• Exercise instructions: Copy the entries below exactly; any picture among them should be left out.

• Task data:

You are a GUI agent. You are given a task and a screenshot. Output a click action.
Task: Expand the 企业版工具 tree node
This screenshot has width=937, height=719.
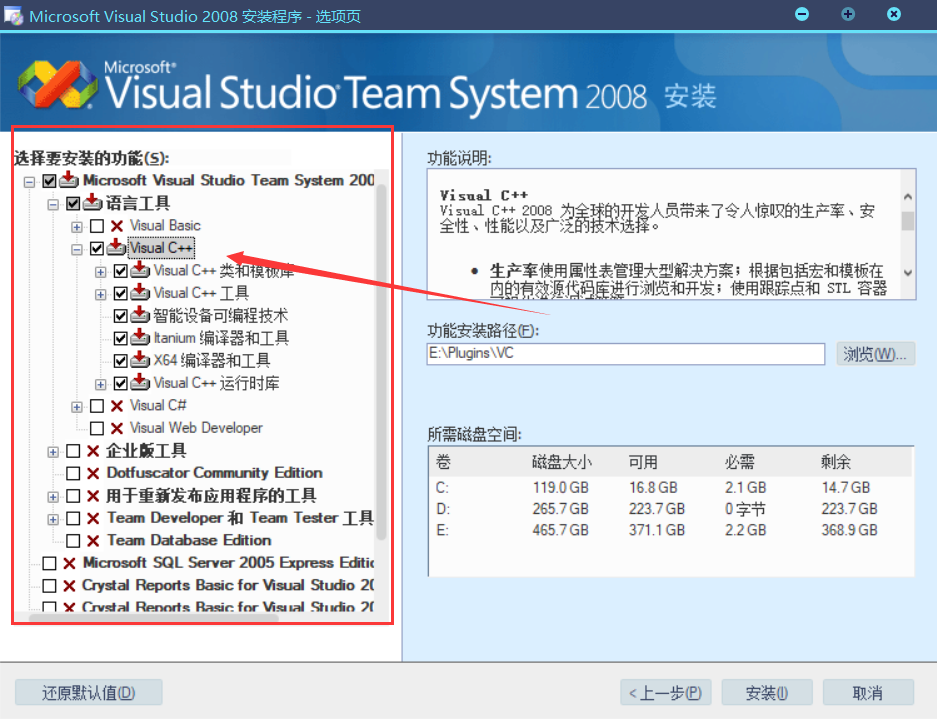tap(53, 451)
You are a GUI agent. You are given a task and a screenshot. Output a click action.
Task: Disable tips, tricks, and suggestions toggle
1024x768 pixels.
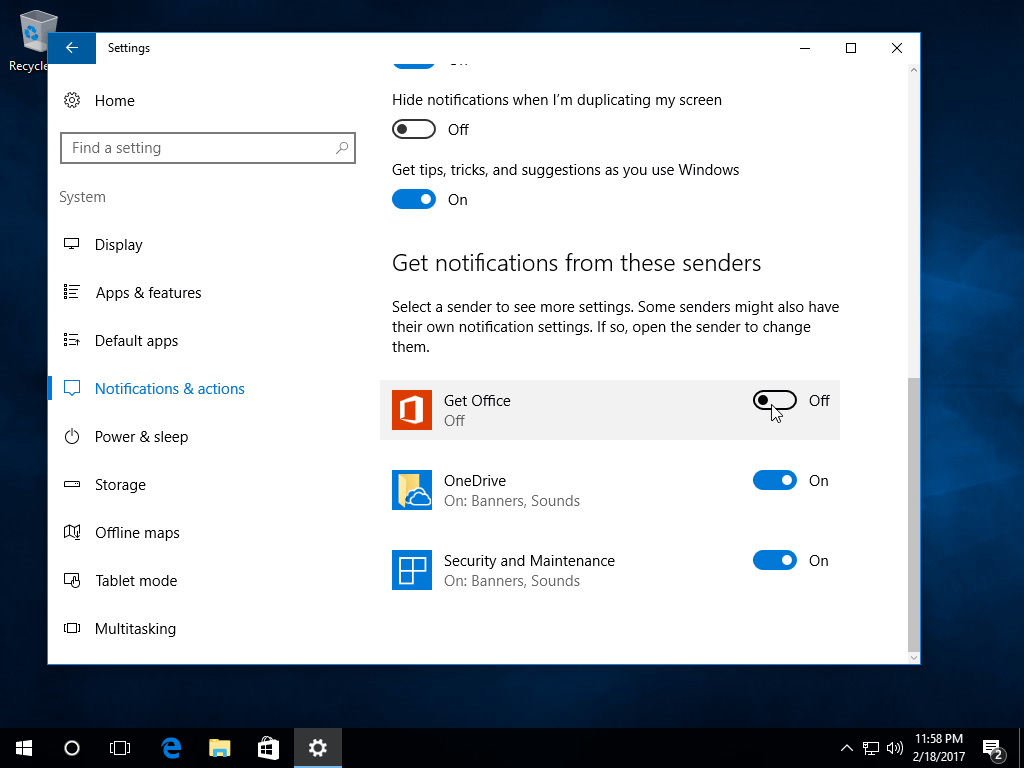coord(413,200)
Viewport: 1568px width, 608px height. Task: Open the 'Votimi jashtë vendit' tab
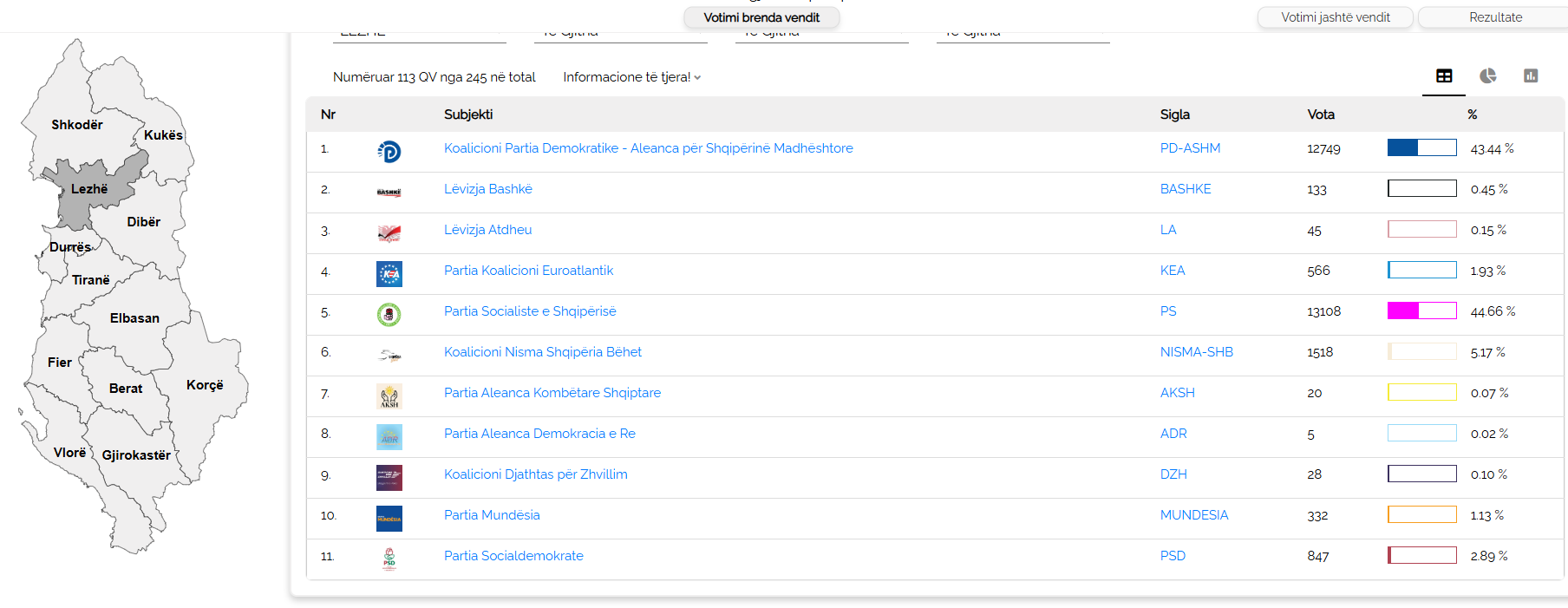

• Task solution:
You are a GUI agent. You are given a task and a screenshot. Output a click action.
Task: Expand the 企业版工具 tree node
This screenshot has width=937, height=719.
tap(53, 451)
You are a GUI agent. You are given a task and a screenshot. Output a click action.
Task: Disable tips, tricks, and suggestions toggle
1024x768 pixels.
coord(413,200)
Viewport: 1568px width, 608px height. Task: Open the 'Votimi jashtë vendit' tab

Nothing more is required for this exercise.